The exemption matters less for what it lets Prichard's do and more for what it reveals about the rule itself. The Lincoln County Process requirement was drawn up to match the practice of every major Tennessee producer except one, and the law was then written to let that one keep doing what it had always done. The category boundary is statutory, not chemical: Prichard's product is still legally Tennessee whiskey, and the rule everyone else has to follow has a name on the exception list.

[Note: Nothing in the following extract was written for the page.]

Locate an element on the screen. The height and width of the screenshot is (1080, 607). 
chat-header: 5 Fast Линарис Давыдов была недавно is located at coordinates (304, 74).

How the rules compare to the federal bourbon standard
Five of the seven rules above are not Tennessee inventions. They are the federal standard for bourbon, which Tennessee whiskey inherits and then layers two more rules on top of. Laid out side by side, the structure becomes legible at a glance:
| Rule | Federal bourbon standard | Tennessee whiskey |
|---|---|---|
| Place of production | Anywhere in the US | Tennessee only |
| Mash bill | At least 51% corn | At least 51% corn |
| Distillation proof | No more than 160 proof | No more than 160 proof |
| Cask | New charred oak | New charred oak |
| Barrel entry proof | No more than 125 proof | No more than 125 proof |
| Bottling proof | At least 80 proof | At least 80 proof |
| Lincoln County Process | Not required | Required (Prichard's exempt) |
Five rows match exactly. Two rows (the place rule and the Lincoln County Process) are the Tennessee additions. Looked at this way, Tennessee whiskey and bourbon are not really separate categories so much as a category and its regional variant.
What it takes to put 'Tennessee Whiskey' on a label
Of the seven rules, only two are things a producer has to do specifically because they want the Tennessee whiskey designation. The made-in-Tennessee rule and the Lincoln County Process are the legal price of admission to the category. The other five rules are what the producer would be doing anyway to qualify as bourbon, because they are the federal bourbon standard.
The mental model that captures it: Tennessee whiskey equals bourbon, plus Tennessee, plus the Lincoln County Process, with one historical asterisk for Prichard's. In legal shape, Tennessee whiskey is a regional subset of bourbon, even though the industry markets it as its own category.